De Luca fa appello al senso di responsabilità, ma molti gestori chiedono delucidazioni su possibili sussidi e chiarimenti sull'applicazione del decreto per i pub, ai quali "non viene lasciato scampo"

Ha fatto appello al senso di responsabilità dei gestori dei locali, il presidente della Regione Campania, Vincenzo De Luca, nel corso di una diretta Facebook, in questo pomeriggio. Il Governatore ha sottolineato, con amarezza, come, sabato sera, bar e locali a Napoli e in altre città della Campania, in barba all'ordinanza per il rispetto delle sedute a un metro di distanza, siano stati affollati da giovani senza buon senso, ignorando i rischi del contagio da Coronavirus.

Parla De Luca

"Si tratta di gestori irresponsabili che per 100 euro in più oggi, rischiano di perdere migliaia di euro domani, se scattasse la chiusura del locale per l'obbligo disatteso - ha osservato De Luca - Chiediamo un sacrificio per due settimane di rispettare le misure di sicurezza, per erigere questo muro contro il contagio". Non ha fatto riferimento specifico ai pub, tuttavia il presidente De Luca, anche se il decreto ministeriale cita espressamente la categoria di locali in merito all'immediata chiusura da oggi (8 marzo ndr) fino al 3 aprile.

L'appello dei gestori

Il Governo, dunque, ha differenziato i ristoranti e i bar (ai quali è fatto obbligo di rispettare le distanze anti-contagio ndr) dai pub (ai quali è stata invece ordinata la chiusura ndr), pur trattandosi, in tutti i casi, di locali pubblici. "Quale dovrebbe essere la differenza tra ristoranti, pizzerie e pub? Come questo trattamento diverso nell'ordinanza? - si domanda il gestore salernitano Vincenzo Penna dell'Associazione Commercianti Salernitani - La distanza tra i tavoli può rispettarla anche il pub: per quale motivo dovrebbero chiudere a prescindere? Non si pensa all'ennesimo colpo alla movida e quindi alle ripercussioni negative sull'economia locale?". A chiedere misure di sostegno per i titolari dei locali o l'esenzione dalle tasse in questo delicato momento critico per il commercio, anche Vincenzo Mansi dell'omonima pizzeria salernitana: "Tra stipendi, affitti e tasse, come possiamo recuperare quanto andremo a perdere noi che viviamo delle nostre attività?".

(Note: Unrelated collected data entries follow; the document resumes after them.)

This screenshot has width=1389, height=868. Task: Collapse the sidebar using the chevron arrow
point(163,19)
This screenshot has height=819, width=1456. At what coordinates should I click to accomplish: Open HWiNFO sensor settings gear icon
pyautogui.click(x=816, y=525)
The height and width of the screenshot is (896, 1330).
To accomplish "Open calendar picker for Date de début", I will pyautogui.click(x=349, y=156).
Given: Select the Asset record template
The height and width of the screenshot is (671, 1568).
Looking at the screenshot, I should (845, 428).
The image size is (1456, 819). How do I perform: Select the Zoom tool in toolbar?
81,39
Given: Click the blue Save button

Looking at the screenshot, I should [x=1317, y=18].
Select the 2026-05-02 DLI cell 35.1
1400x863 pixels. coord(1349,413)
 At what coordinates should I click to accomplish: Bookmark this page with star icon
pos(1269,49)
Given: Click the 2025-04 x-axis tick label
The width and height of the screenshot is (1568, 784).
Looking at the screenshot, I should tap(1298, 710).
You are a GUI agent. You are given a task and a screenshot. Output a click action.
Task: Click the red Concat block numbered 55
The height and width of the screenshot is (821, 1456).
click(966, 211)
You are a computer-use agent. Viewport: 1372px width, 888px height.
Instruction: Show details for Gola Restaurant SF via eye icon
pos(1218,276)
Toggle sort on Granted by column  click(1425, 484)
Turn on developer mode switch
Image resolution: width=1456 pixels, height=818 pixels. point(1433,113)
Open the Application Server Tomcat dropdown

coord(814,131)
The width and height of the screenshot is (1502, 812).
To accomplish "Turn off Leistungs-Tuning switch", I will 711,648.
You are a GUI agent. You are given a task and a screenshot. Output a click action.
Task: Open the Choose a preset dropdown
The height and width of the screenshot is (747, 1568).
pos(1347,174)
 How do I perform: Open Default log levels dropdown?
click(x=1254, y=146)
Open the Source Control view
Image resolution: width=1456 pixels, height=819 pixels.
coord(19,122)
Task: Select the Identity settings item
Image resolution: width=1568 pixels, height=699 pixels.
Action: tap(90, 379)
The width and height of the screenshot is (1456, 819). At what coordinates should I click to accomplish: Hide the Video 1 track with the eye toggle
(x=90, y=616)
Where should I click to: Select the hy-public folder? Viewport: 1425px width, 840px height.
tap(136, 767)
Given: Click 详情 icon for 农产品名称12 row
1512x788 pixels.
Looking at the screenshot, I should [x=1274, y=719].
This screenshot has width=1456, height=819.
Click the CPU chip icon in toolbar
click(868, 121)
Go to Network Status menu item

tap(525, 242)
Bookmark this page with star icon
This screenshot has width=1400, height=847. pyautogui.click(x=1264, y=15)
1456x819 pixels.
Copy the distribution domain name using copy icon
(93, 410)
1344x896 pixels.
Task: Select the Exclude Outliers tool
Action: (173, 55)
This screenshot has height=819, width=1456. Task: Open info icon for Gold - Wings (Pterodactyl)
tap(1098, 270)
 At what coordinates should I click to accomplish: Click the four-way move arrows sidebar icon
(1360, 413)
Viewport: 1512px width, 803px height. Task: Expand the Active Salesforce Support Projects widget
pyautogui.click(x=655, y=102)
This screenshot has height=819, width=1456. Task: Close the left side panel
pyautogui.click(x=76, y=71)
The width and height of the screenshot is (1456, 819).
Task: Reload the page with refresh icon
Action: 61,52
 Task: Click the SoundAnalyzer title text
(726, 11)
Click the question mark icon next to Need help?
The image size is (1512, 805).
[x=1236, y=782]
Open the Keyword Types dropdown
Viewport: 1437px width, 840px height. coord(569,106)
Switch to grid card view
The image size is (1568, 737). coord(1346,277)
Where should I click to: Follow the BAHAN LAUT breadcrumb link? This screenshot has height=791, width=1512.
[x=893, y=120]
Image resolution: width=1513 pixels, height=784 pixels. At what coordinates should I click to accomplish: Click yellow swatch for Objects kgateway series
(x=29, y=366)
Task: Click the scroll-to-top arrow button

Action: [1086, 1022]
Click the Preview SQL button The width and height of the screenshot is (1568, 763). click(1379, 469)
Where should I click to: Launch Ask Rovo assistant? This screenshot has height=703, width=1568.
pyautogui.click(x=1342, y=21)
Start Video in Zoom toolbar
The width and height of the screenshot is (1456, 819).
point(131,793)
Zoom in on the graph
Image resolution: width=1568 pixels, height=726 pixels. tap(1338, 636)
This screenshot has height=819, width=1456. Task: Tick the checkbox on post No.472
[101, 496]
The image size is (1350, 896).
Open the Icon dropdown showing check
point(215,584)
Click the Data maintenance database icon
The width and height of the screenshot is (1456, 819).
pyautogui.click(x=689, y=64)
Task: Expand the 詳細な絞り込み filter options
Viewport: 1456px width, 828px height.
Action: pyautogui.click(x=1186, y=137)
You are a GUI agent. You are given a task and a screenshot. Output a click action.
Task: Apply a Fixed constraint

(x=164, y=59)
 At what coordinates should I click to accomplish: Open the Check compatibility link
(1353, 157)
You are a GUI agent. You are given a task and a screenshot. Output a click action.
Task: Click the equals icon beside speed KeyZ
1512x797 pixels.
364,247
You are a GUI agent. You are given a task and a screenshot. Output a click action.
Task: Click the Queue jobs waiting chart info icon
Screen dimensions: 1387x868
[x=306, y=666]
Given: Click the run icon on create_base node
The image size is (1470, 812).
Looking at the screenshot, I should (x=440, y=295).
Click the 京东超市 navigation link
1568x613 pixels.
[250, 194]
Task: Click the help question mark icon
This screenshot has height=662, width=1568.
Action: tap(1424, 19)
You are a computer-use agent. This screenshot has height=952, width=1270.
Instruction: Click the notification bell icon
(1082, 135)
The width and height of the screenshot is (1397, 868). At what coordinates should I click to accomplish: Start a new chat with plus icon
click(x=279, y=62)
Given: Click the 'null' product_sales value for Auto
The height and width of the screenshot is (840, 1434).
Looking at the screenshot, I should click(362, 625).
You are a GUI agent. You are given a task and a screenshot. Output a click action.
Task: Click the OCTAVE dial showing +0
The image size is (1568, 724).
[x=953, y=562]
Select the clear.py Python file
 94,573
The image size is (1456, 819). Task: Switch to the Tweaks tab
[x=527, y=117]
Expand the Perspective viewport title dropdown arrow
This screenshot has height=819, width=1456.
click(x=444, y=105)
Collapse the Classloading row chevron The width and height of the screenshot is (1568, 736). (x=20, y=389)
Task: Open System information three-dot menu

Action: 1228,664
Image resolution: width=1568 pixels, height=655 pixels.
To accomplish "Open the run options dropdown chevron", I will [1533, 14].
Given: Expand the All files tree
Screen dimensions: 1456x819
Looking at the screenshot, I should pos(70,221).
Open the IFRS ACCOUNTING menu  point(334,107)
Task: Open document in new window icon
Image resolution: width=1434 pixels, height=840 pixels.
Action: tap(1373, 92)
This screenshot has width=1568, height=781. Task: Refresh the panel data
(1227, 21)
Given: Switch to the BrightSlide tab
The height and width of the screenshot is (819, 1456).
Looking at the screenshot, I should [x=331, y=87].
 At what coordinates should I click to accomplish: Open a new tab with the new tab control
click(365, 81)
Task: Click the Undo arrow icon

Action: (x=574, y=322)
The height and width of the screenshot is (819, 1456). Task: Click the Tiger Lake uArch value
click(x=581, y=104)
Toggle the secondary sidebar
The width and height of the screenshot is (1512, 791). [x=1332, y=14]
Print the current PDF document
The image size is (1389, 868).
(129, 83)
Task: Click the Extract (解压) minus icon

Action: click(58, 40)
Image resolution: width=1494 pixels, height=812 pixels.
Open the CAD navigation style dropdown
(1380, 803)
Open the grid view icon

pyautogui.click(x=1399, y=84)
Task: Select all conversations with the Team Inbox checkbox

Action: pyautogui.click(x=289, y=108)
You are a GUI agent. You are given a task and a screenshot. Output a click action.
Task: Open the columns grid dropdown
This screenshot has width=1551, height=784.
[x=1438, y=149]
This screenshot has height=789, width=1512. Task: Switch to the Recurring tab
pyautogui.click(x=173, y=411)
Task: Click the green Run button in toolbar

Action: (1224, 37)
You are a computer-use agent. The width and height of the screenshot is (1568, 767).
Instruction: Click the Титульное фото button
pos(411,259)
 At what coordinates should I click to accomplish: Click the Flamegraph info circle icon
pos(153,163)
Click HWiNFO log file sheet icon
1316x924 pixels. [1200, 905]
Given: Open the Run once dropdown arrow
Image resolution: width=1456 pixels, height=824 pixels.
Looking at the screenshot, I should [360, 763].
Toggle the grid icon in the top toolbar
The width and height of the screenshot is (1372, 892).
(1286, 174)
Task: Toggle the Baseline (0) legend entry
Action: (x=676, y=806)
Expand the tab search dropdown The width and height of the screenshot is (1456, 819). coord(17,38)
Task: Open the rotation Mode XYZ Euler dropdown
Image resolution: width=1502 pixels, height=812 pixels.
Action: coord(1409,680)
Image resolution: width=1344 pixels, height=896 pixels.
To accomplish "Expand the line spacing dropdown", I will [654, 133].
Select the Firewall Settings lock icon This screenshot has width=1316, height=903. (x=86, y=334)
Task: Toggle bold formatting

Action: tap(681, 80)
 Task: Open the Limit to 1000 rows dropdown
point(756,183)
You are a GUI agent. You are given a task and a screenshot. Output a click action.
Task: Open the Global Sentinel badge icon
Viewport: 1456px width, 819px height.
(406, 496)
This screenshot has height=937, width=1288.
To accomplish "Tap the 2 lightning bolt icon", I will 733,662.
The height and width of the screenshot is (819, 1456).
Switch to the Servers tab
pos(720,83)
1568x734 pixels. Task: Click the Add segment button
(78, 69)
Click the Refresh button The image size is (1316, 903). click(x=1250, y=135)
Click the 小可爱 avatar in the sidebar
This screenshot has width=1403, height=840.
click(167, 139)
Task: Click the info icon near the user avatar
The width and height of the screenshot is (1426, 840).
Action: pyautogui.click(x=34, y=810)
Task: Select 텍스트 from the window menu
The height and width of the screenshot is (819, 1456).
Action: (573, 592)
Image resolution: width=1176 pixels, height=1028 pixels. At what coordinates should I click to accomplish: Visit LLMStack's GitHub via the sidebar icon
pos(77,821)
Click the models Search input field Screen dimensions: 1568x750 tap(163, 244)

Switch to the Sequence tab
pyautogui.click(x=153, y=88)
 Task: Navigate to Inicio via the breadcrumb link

Le iniziative delle attività

Intanto, da ieri, spuntano gli avvisi di ristoranti e pizzerie cittadine: "Abbiamo preparato la nostra sala nel rispetto della distanza di sicurezza prevista. Continueremo a offrirvi il servizio e la qualità di sempre", si legge presso "Tondo" e "Madia" dell'Irno Center. "Ci stiamo attenendo scrupolosamente a tutte le indicazioni che ci sono state fornite: abbiamo effettuato una sanificazione straordinaria, sanifichiamo le superfici continuamente, abbiamo un germicida per le mani all' ingresso dell'attività e soprattutto abbiamo sistemato i tavoli larghi per garantire il metro di sicurezza tra una persona e l'altra. - fanno sapere i fratelli Russo, gestori del Victory, King's Cross, bar Santa Lucia e El Salvador - Da stasera perciò troverete molti meno tavoli disponibili, tanto spazio tra di voi, niente strette di mano ma tanti sorrisi, tanto disinfettante e, come al solito, tanti buoni piatti, da ora anche da asporto". E, tra gli altri, il ristorante greco Mythos, chiede alla clientela di "non entrare in gruppo per il servizio take away e di mantenere una giusta distanza con gli altri".